Much of equal pay analysis means looking at the data and crunching the numbers. Some of the most advanced businesses in this space put an extra fortnight in the calendar to ensure an independent group can analyse all compensation figures (not just basic salary) on each and a combination of protected characteristics listed in the Equalities Act 2010 prior to publishing data. However, data crunching alone is not enough - it is important that individual managers look at equal pay from a practical day to day perspective in the workplace. What else is baked into your workplace and your team? Consider the following “ingredients” –which ones do you pay for and which ones do you expect employees to do for free?  Consider the following questions before you analyse your pay data: 

·       Who books the annual party, organises the birthday card, sends the flowers when someone is unwell? When I started work at byrne·dean, I was delighted to see this was part of someone’s job- it is important, it matters, it is valued so put it in someone’s job description and pay for it.

·       Who is asked to sit on extra committees and networks? I have heard so much frustration in the voices of senior employees who themselves are working against systemic discrimination, that they are always asked to sit on diversity networks as an extra, mentor more people as an extra, sit for corporate photos as an extra etc. If diversity work is important to your business, then pay people to do it. Asking someone who you have already identified as having a harder path to do more in this area and then not paying them for it just bakes the problem in again. Also accept that they are entitled to say no to this type of work without fear of consequence.

·       Who covers when someone else is sick? Who helps out the new recruit, manages the induction? Do we just assume that the same person will do it because they are a “friendly face”? What would happen if they didn’t? Pay for it.

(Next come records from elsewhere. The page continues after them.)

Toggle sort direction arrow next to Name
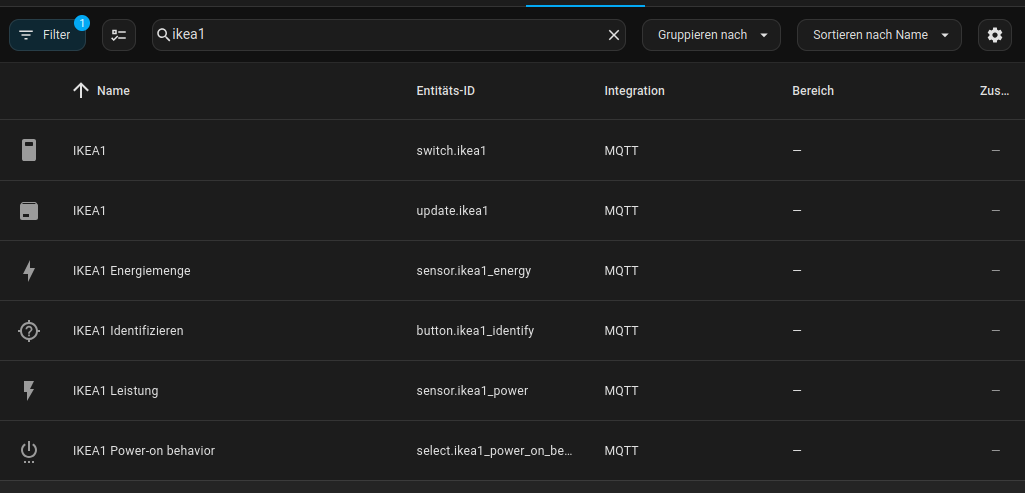Viewport: 1025px width, 493px height. pos(80,91)
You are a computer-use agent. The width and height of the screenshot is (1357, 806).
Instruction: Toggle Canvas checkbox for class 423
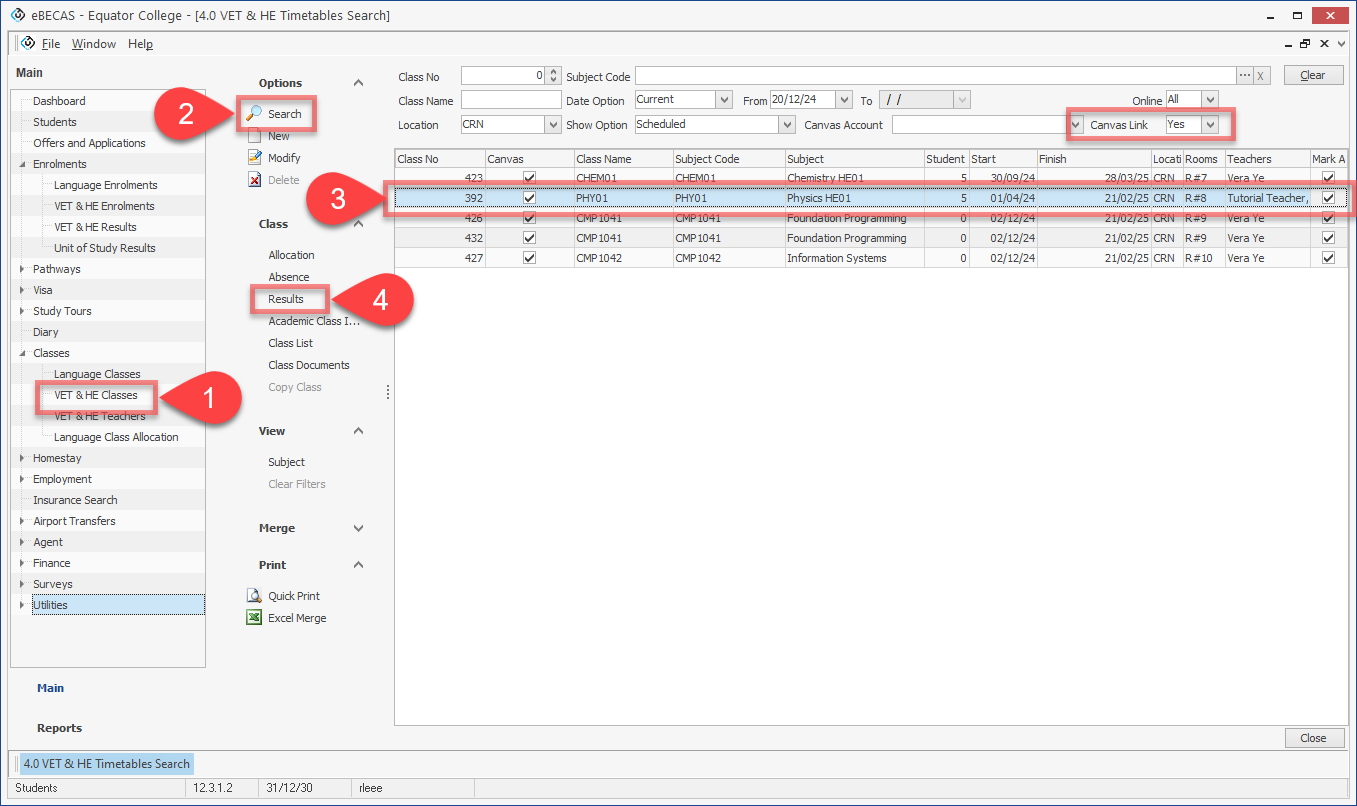(x=529, y=178)
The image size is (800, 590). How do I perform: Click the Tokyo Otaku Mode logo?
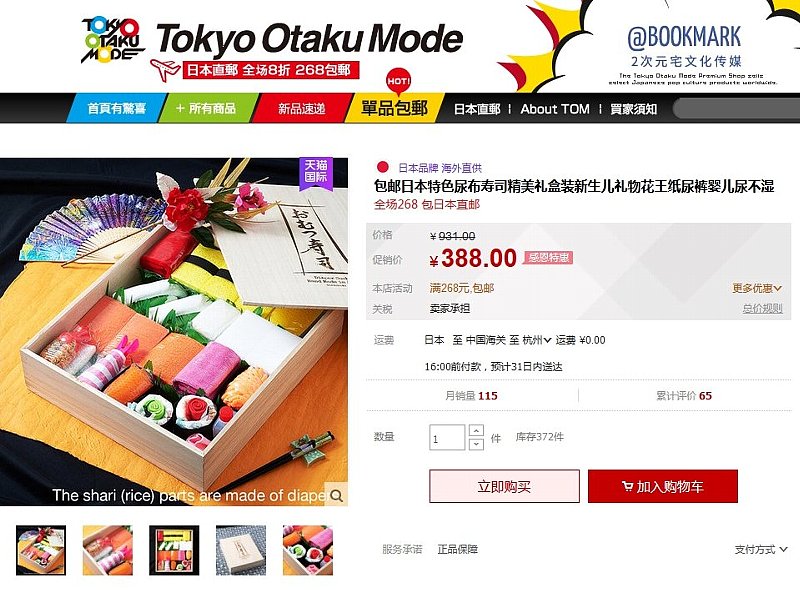point(113,41)
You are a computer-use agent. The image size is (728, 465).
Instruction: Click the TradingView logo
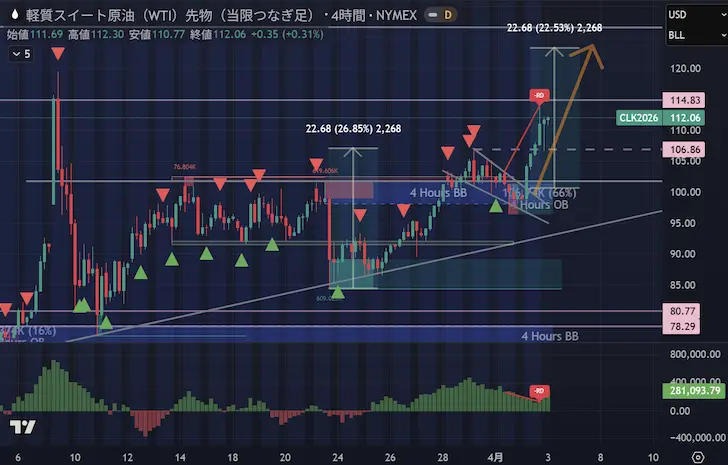click(25, 427)
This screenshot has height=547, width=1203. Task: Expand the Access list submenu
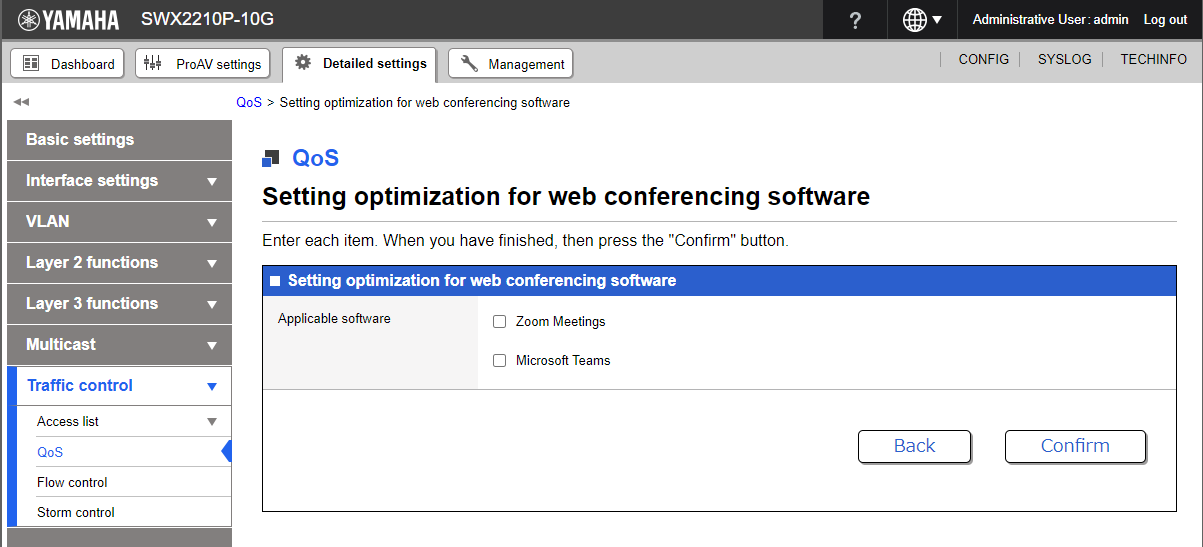click(x=211, y=422)
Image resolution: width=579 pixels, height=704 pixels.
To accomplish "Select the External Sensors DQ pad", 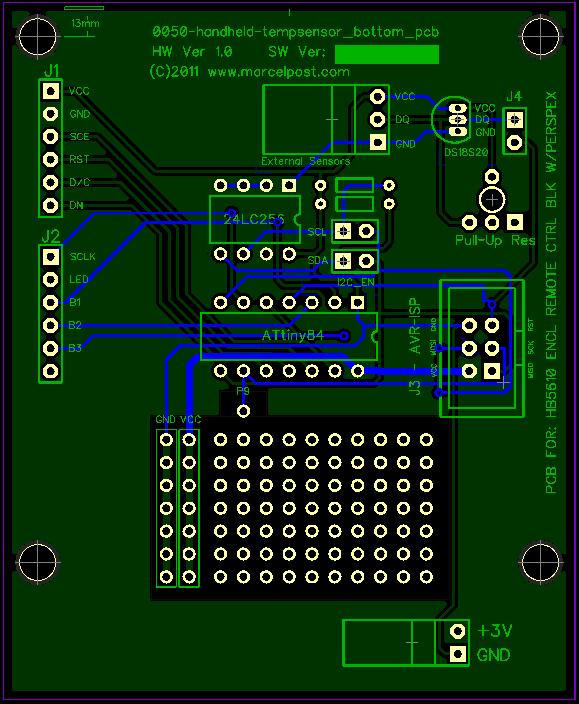I will [x=377, y=119].
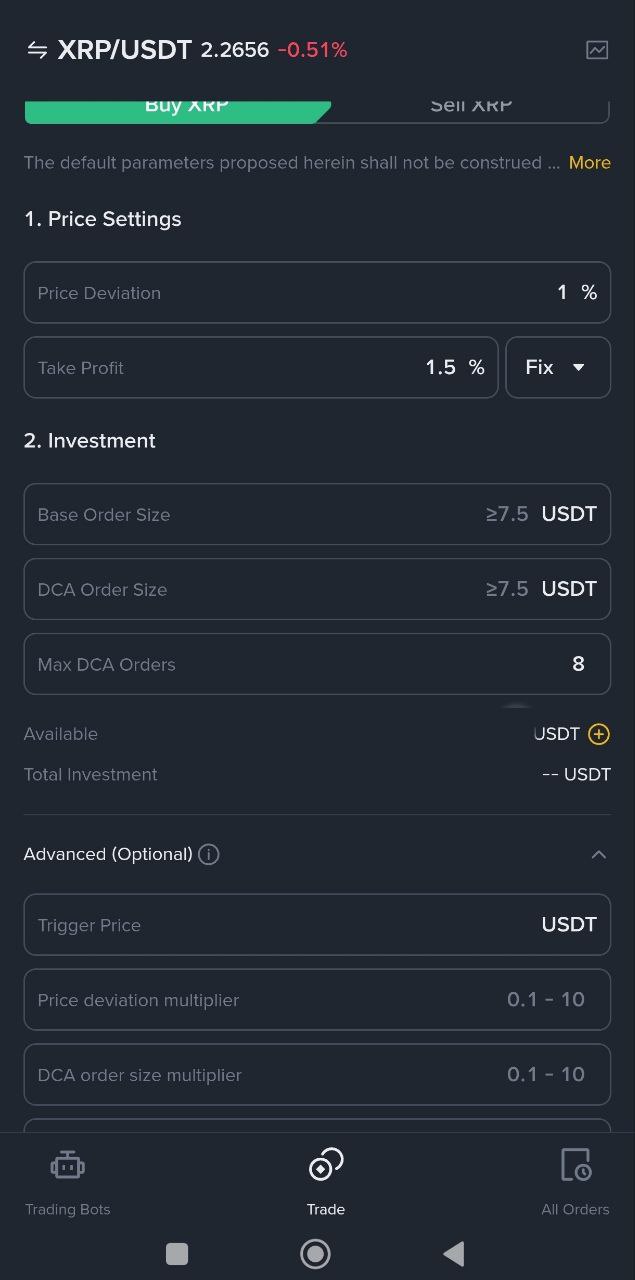Switch to Sell XRP side
The height and width of the screenshot is (1280, 635).
[x=471, y=107]
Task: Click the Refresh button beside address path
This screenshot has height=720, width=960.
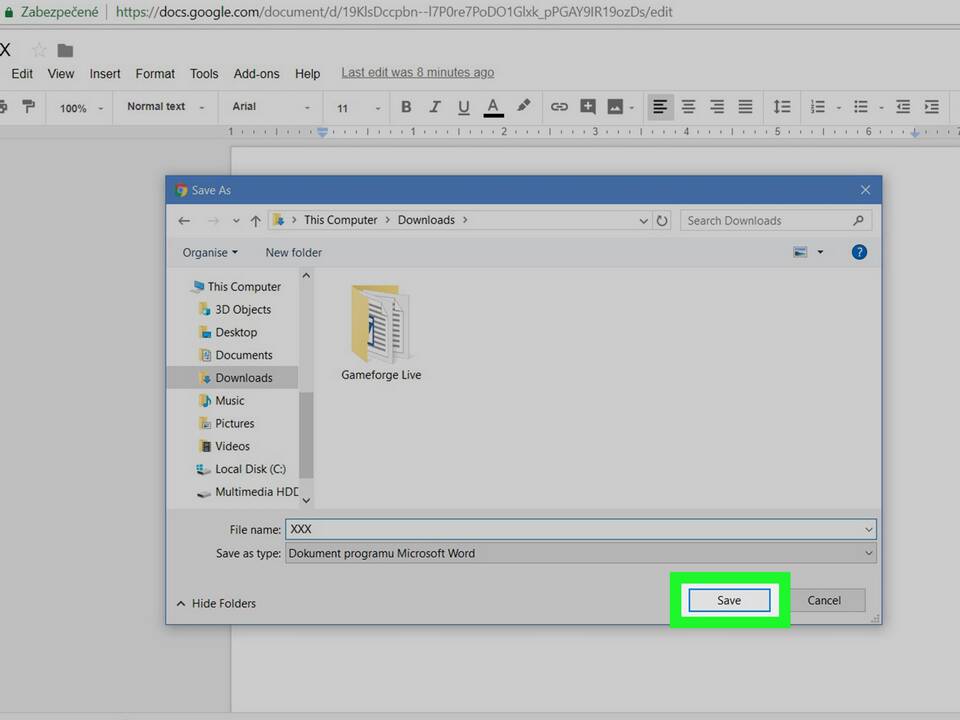Action: 662,221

·       Who helps you look good to senior management? There is always that supportive person in the team, the person who reminds you of that meeting or that you need to take those papers to a meeting - you often hear the phrase “work wife”. I hate that phrase - teams support each other and should support each other but pay the people who support you. It takes time out of their day when they are not focussing on their objectives – if it’s part of their job to support you, make it an objective and pay for it.

·       How much would it cost you to replace this person?

·       How would you feel if everyone in your team knew what everyone else was paid including you? Would they think it is fair? 

And a final ingredient to consider is this uptick in the gap over the period of the Covid pandemic. It has been more damaging to women, particularly women of colour, and to people with disabilities. We need to ensure that as we move towards hybrid working, we avoid the two-tier workforce approach being discussed in the press. To read more about this please see Victoria Lewis’s presentation about what could be the biggest threat to inclusion and more importantly how to overcome it by putting the right scaffolding in place.  Webinar: Hybrid working - building an inclusive and collaborative culture | Podcasts and webinars | Tools |

At byrne·dean we spend a lot of time asking people how they want to be treated at work – every session includes the response fairly and transparently. Equal pay is fair pay, equal pay is transparent pay – consider the ingredients you are putting in to make sure you are getting a result you are proud of.

And let’s be clear equal pay is a problem at every level – I wonder what the pay gap is between Prue Leith and Paul Hollywood?